- Work item
Give the lines below again, exactly as they stand, and leave out the images.

Saved entries:
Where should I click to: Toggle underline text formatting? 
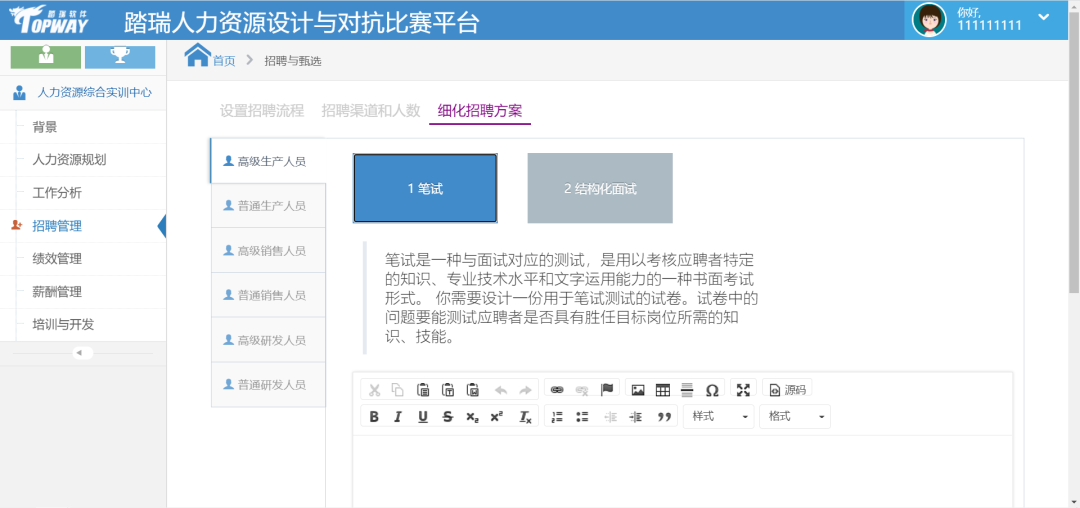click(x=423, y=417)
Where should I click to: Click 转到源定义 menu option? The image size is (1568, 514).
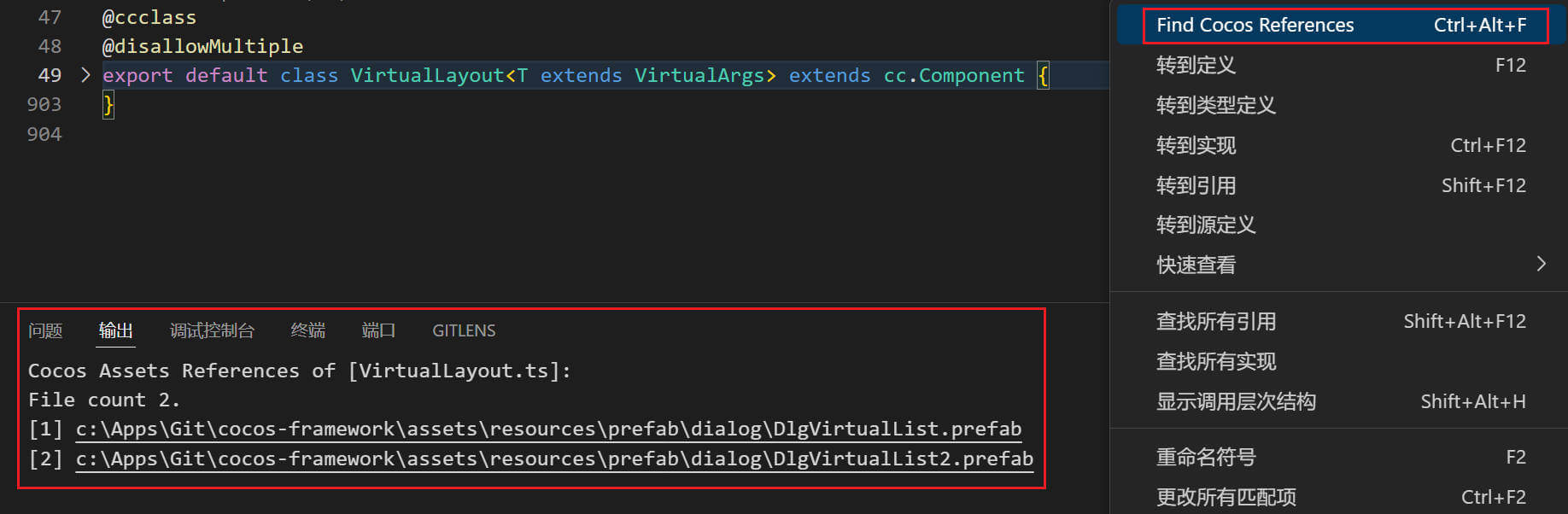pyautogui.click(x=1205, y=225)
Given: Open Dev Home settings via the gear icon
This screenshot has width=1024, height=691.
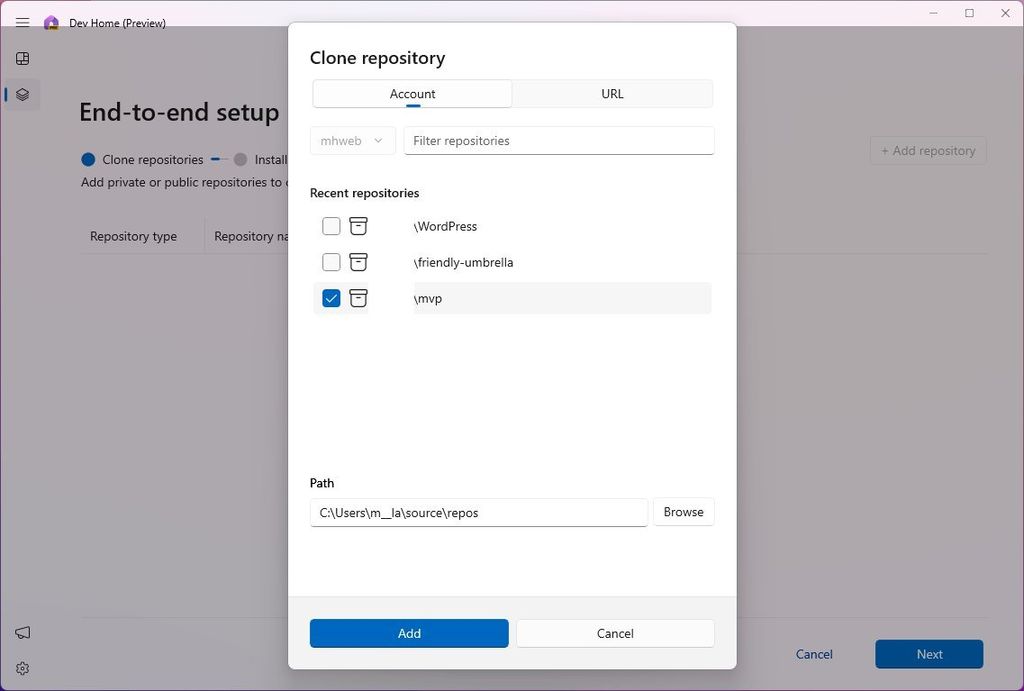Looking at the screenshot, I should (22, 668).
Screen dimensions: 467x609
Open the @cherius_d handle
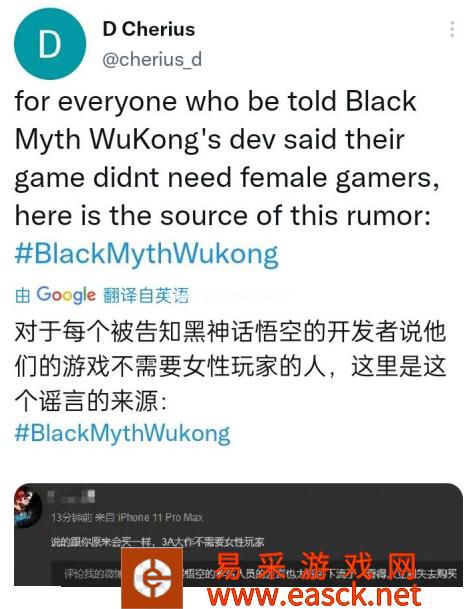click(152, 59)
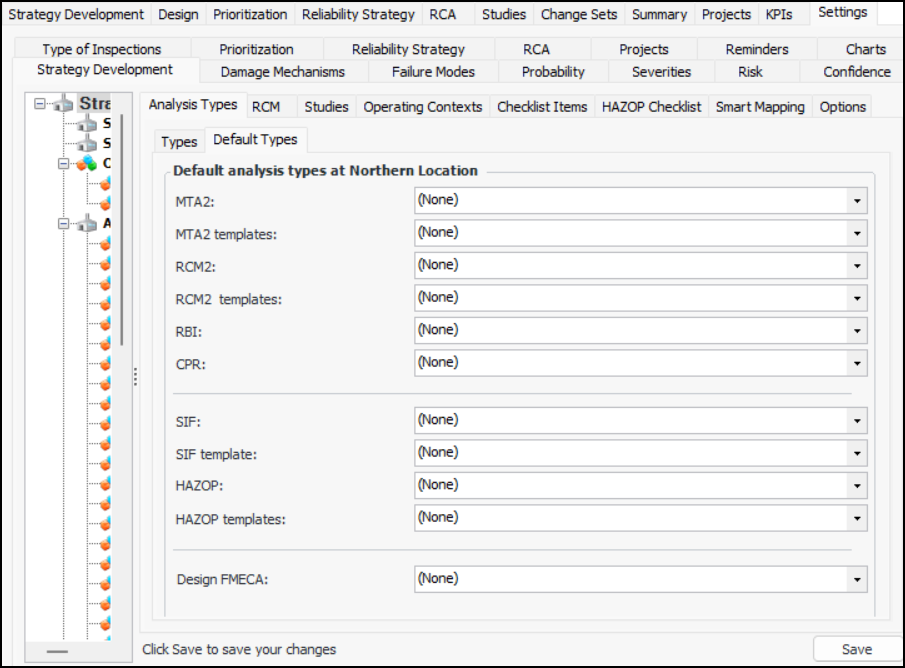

- Task output
Where should I click to: Toggle underline text formatting? 
click(x=423, y=417)
Where should I click to: Click 转到源定义 menu option? The image size is (1568, 514).
pyautogui.click(x=1205, y=225)
Given: Open Dev Home settings via the gear icon
This screenshot has width=1024, height=691.
Looking at the screenshot, I should (22, 668).
Screen dimensions: 467x609
Open the @cherius_d handle
click(152, 59)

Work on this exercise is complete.